** Opening DATA SUPPLIED block **

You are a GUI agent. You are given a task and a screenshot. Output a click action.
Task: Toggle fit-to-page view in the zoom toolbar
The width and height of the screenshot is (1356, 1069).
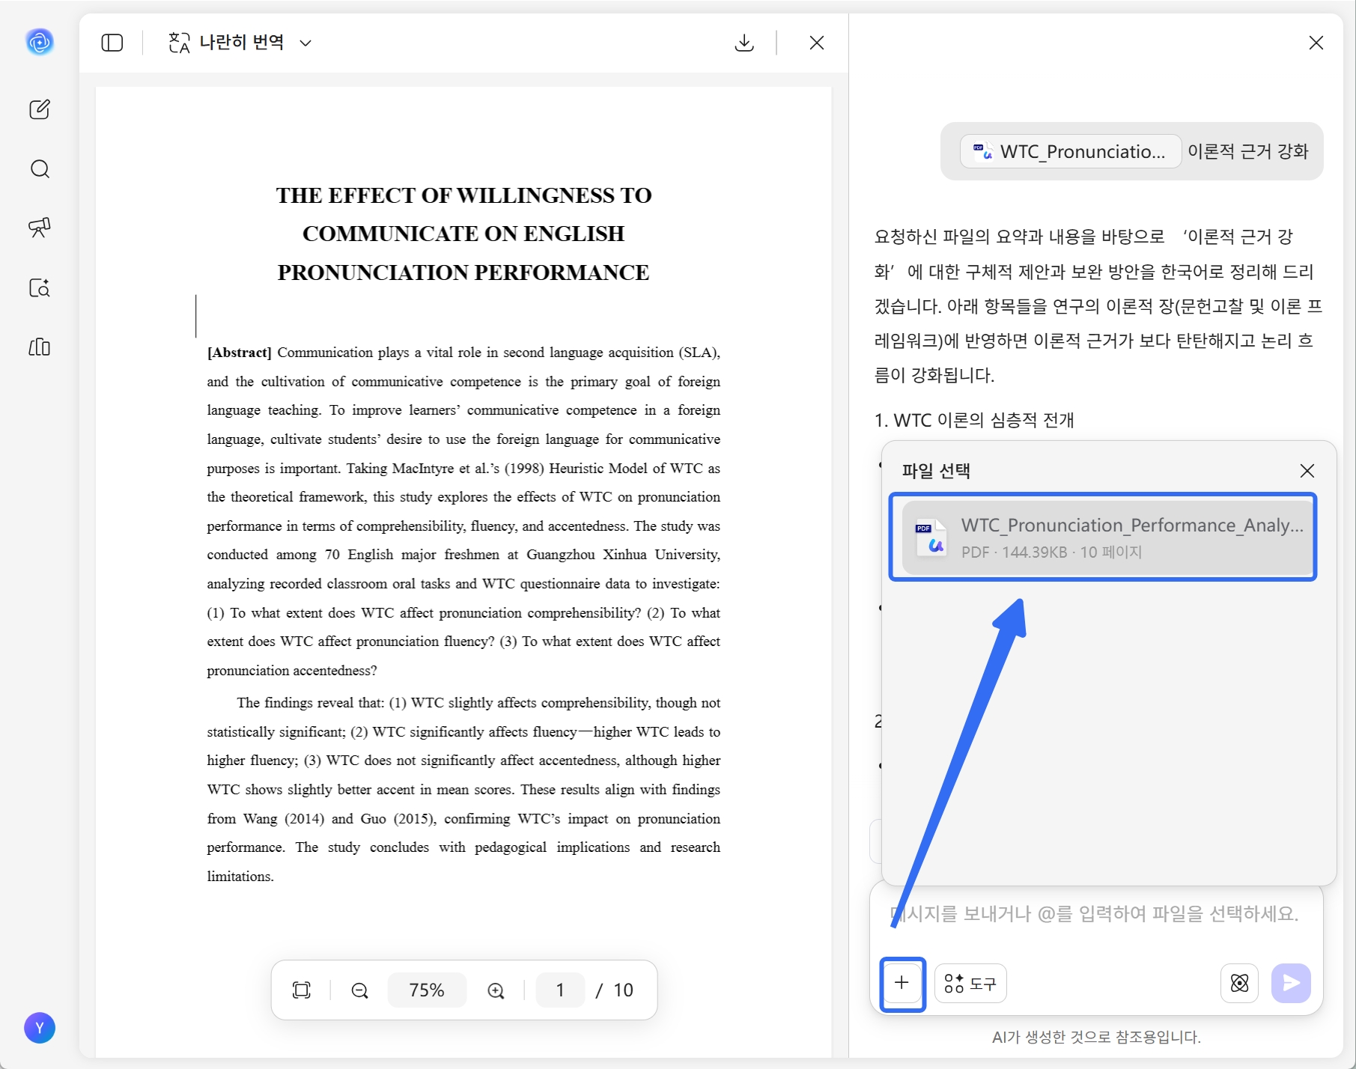click(x=301, y=990)
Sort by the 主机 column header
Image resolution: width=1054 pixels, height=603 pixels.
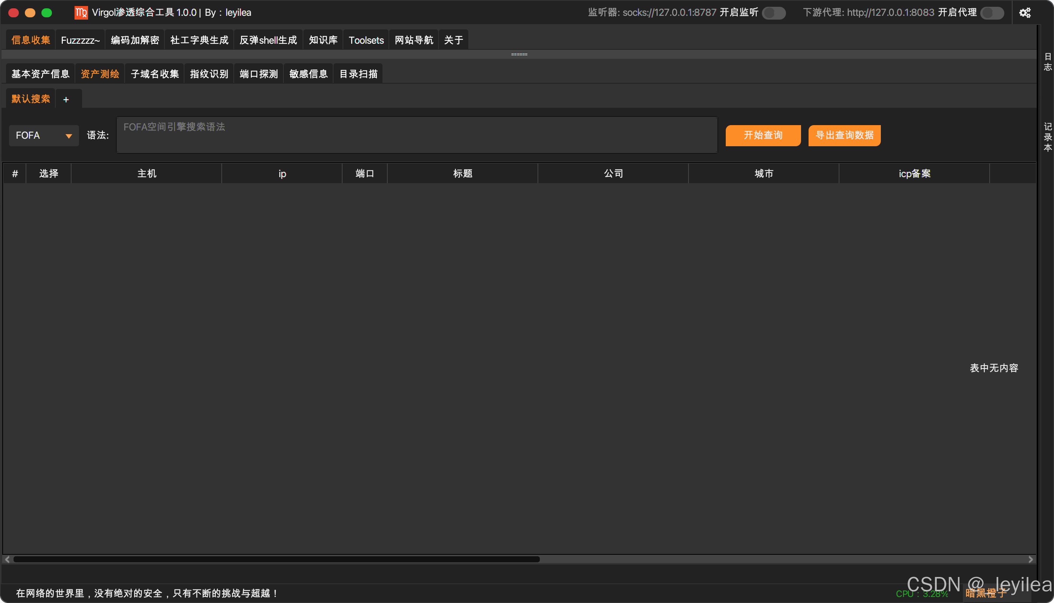146,174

** Closing DATA SUPPLIED block **

## WHAT THE EXERCISE ASKS
Pictures are not part of the answer. Restate word for word the lines from the one with "Image resolution: width=1054" through the last line of the records.

## OUTPUT FOR THIS TASK
Image resolution: width=1054 pixels, height=603 pixels.
146,174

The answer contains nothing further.